Opinions and consensuses about the financial markets and the economies will continue to fluctuate along cycles that will often be too short to make a systematic contrarian approach compatible with a long-term investment strategy. But opportunities remain for a contrarian/value approach if one carefully selects one’s time horizon.
We receive an enormous number of research reports on individual companies from brokers and other organizations. What is striking is how few analysts look beyond one or two years into the future. These are intelligent and educated individuals, so the chances of the consensus of analysts being drastically wrong in its anticipation of sales and earnings over such short horizons are relatively slim. This is especially so as, contrary to historical practices, company managements now “whisper” guidance about forthcoming results to the investment community.
(Incidentally, and ironically, whenever a company’s actual results fail to reach the whispered numbers, analysts now report that it has “missed” the estimates.
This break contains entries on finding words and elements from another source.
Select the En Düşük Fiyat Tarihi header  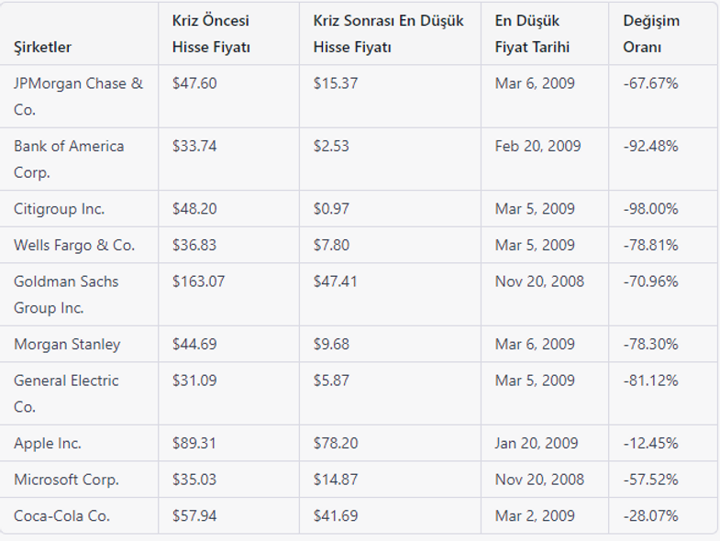pos(532,34)
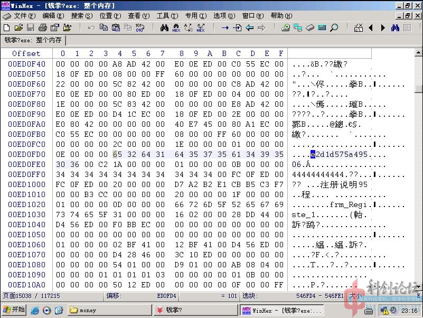Click the magnifying glass analyze icon
Image resolution: width=423 pixels, height=318 pixels.
334,27
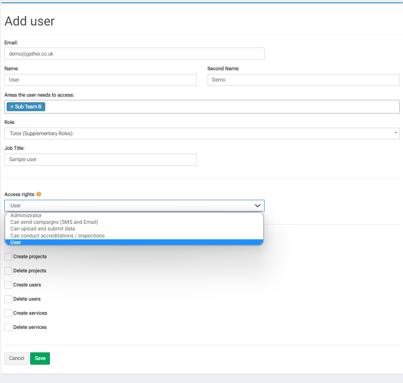Image resolution: width=403 pixels, height=383 pixels.
Task: Click the Job Title input field
Action: point(100,160)
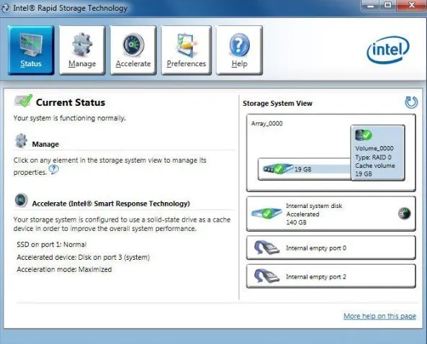Go to the Preferences tab
This screenshot has width=427, height=344.
[x=186, y=50]
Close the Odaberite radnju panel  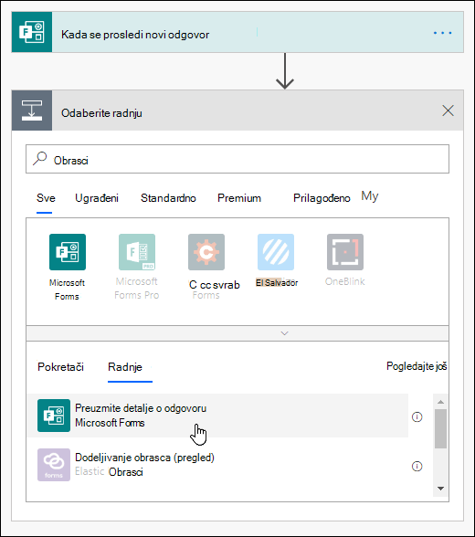pos(448,111)
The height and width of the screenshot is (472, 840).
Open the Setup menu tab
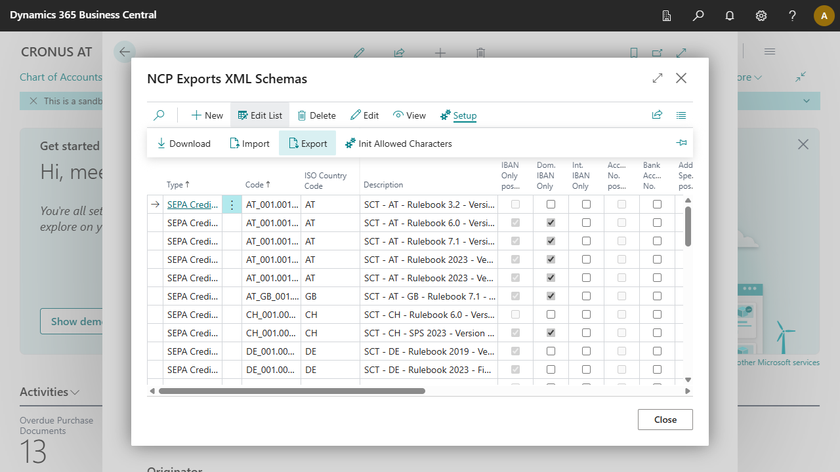click(x=458, y=115)
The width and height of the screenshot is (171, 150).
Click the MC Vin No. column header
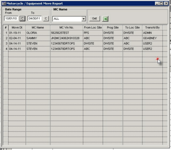tap(66, 27)
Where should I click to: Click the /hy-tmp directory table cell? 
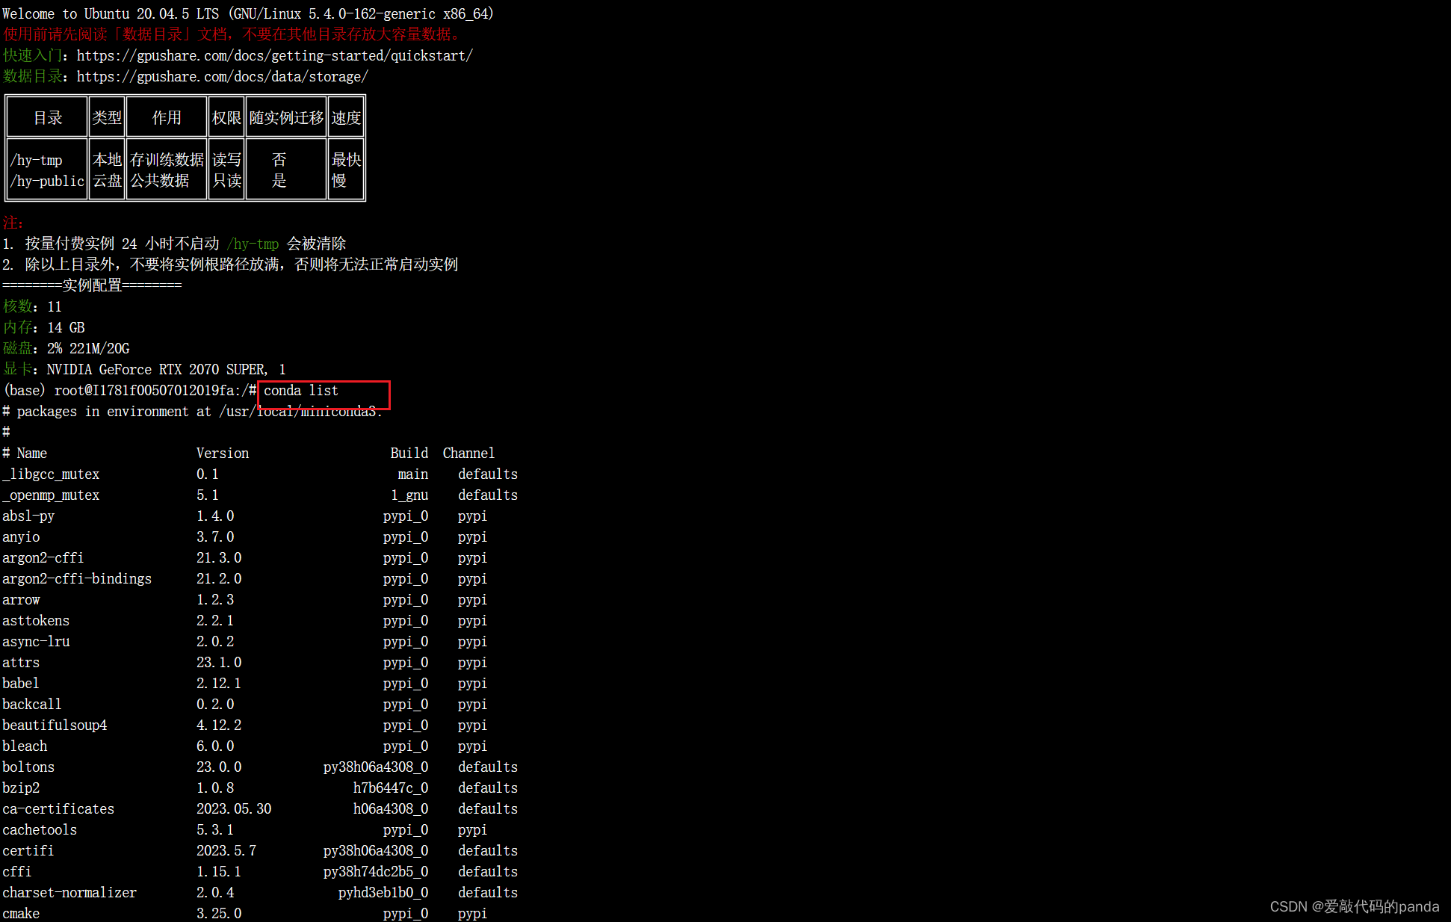37,161
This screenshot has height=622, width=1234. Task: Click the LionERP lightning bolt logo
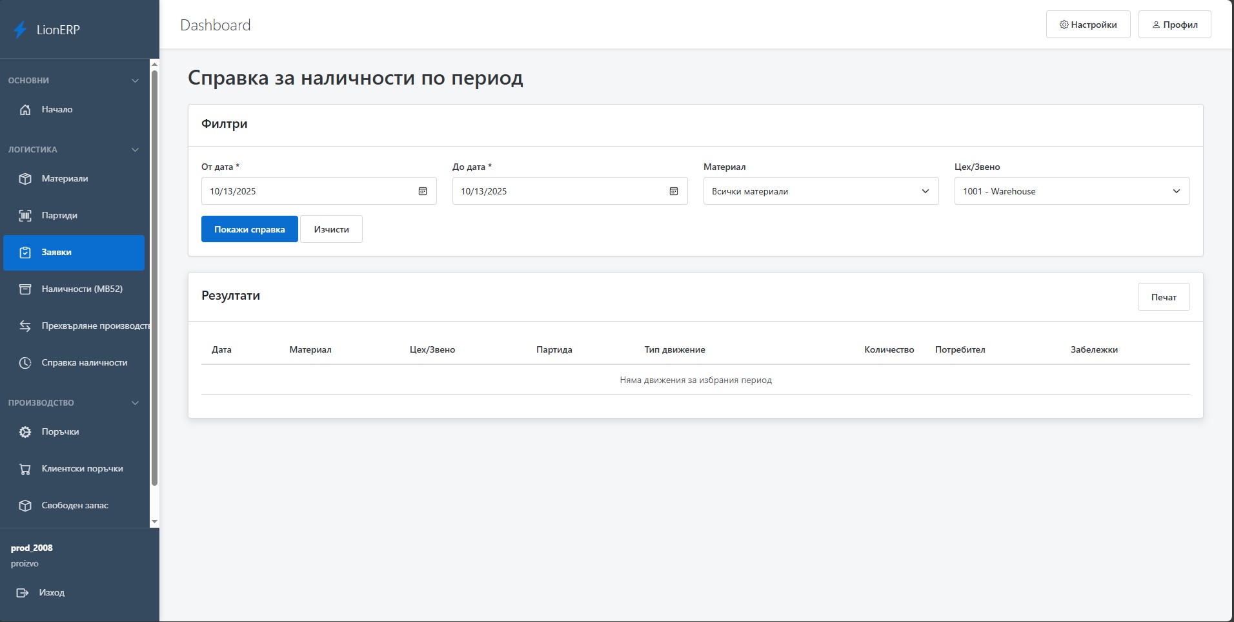click(21, 29)
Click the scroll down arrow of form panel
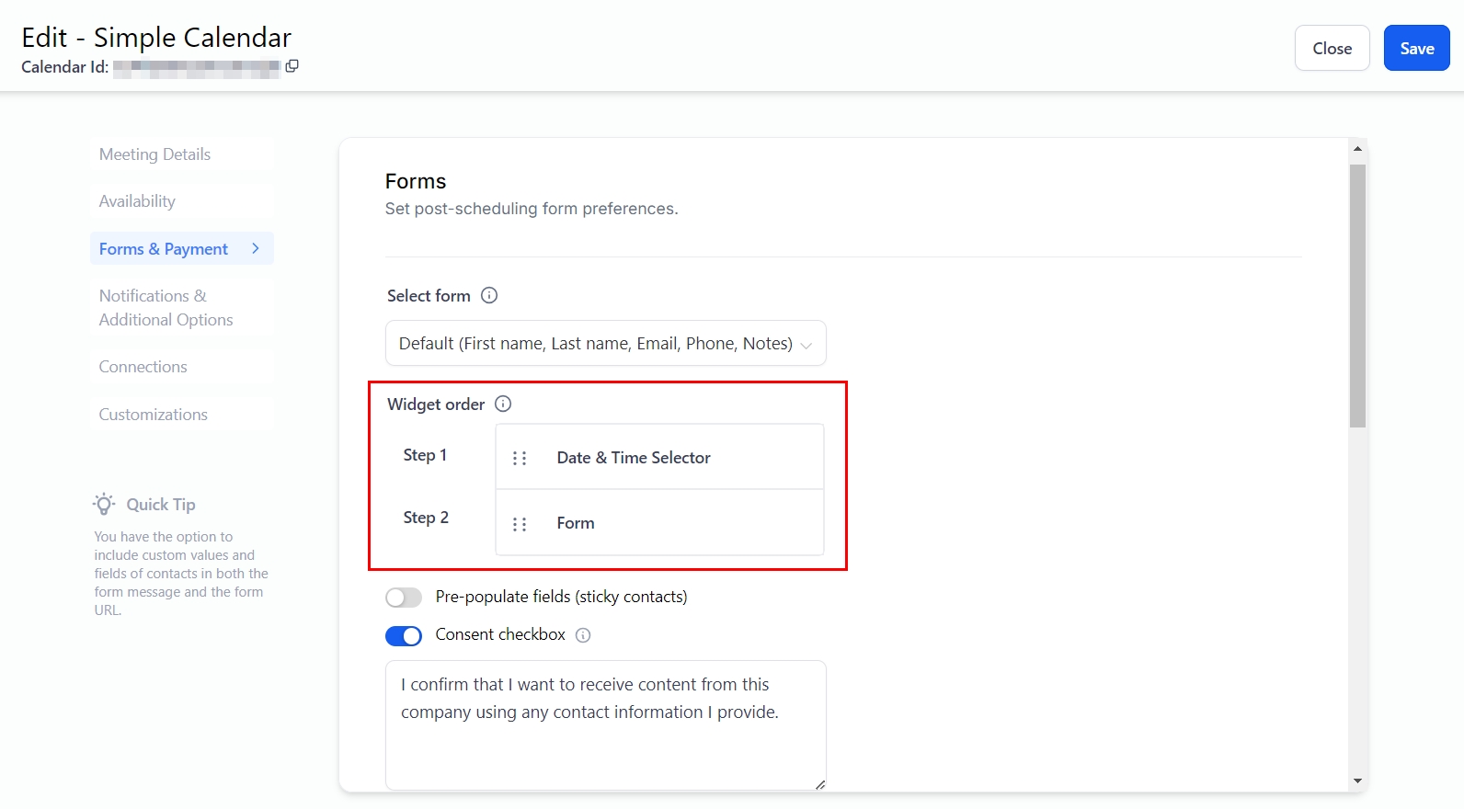 (x=1357, y=781)
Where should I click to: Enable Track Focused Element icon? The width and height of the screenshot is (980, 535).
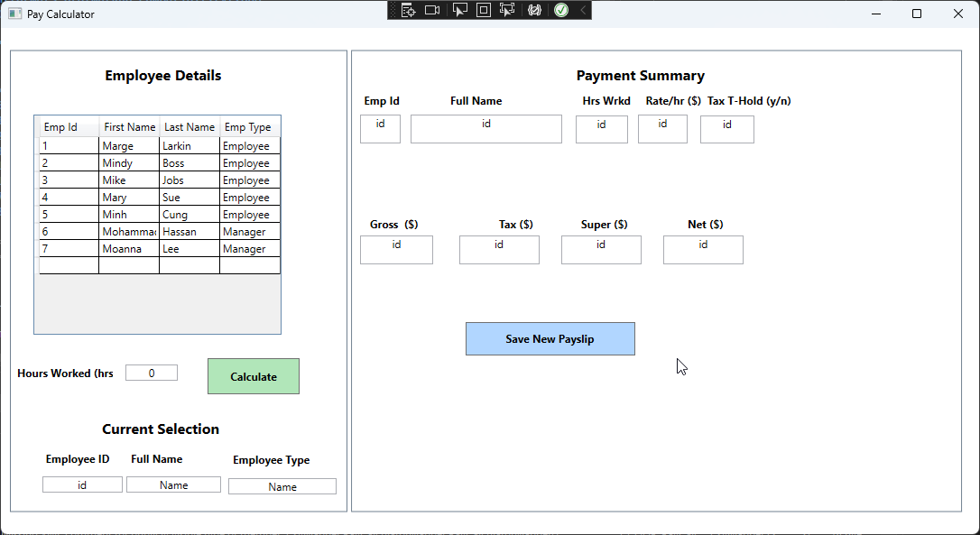(x=507, y=10)
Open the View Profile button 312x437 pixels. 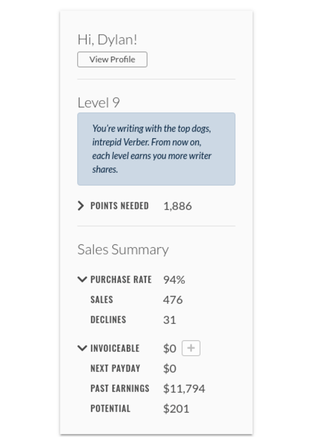pos(112,59)

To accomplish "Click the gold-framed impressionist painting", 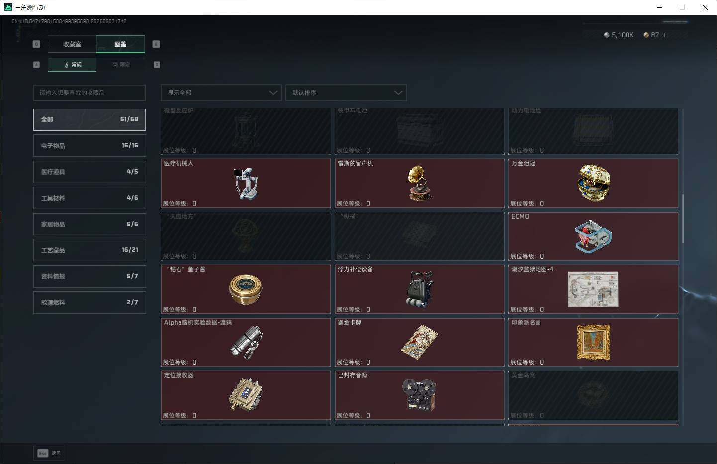I will (593, 343).
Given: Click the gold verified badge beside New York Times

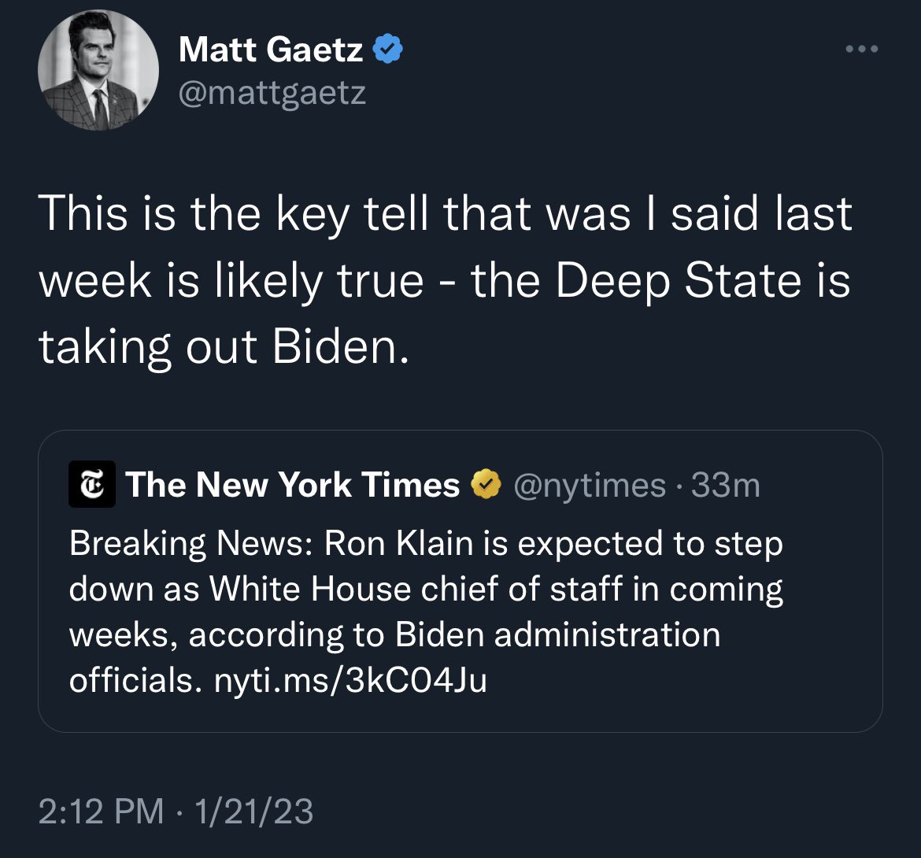Looking at the screenshot, I should pos(486,485).
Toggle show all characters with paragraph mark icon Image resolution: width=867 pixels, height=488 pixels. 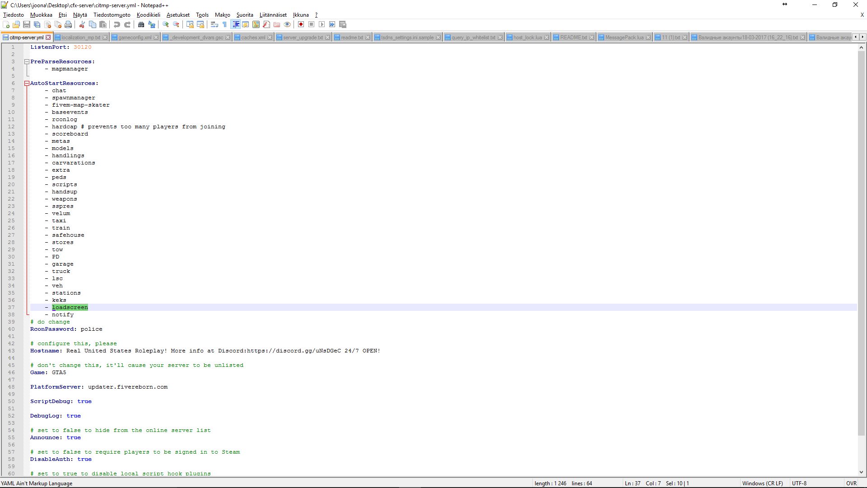[224, 24]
Of course, if the analysts had done their jobs, their estimates might have been different from the company’s whispers – and in fact, in such cases, it is the analysts’ estimates that “missed” the actual results.)
My experience of recent years is that, if we are defining opportunities in terms of stocks about which expectations have fallen well below what common sense and our calculator tell us the underlying companies are worth, the three-to-five-year horizon should prove a fertile ground. Most analysts do not venture that far ahead, most institutional investors with supervisory guidelines and an eye on short-term relative performance are not interested, and the media’s time horizon keeps getting shorter rather than longer.
At this writing, a majority of investors is still in shock from the tremors of the last few days, when major stock markets suffered their first significant corrections in six years. After such a long period of levitation and complacency, it could be argued that many stocks resembled flies in search of a windshield. As usual, once the flies found the windshield, experts and others frantically got busy pointing the finger to possible culprits: Greece, China, oil, governments and central banks, etc. Yet, I am convinced that there was no need for a particular trigger: Experience could have told us that such a correction was inevitable and that only the timing was uncertain.
It is entirely possible that the current correction might continue and even worsen for a while, so there is no reason to indulge in a routine that became fashionable in recent years: “buying the dips.” On the other hand, we should not lose sight of the fact that stock-market performances have not been uniform in 2009-2015. With the general market indices down only modestly from their highs (though with a fanfare in the last few days), there is a broad sample of stocks that are already 30 to 50 percent below their five-year highs – a performance more in line with historical bear markets.
A stock price doesn’t tell you anything about a company’s worth, but it tells you a lot about the popularity of the company with the crowd of investors. Simple contrarian opinion tells us that these stocks are not in favor and that, on a three-to-five-year horizon, this is where we should be looking for opportunities – with our calculator in hand.
François Sicart
Monday, August 24, 2015
This article reflects the views of the author as of the date or dates cited and may change at any time. The information should not be construed as investment advice. No representation is made concerning the accuracy of cited data, nor is there any guarantee that any projection, forecast or opinion will be realized.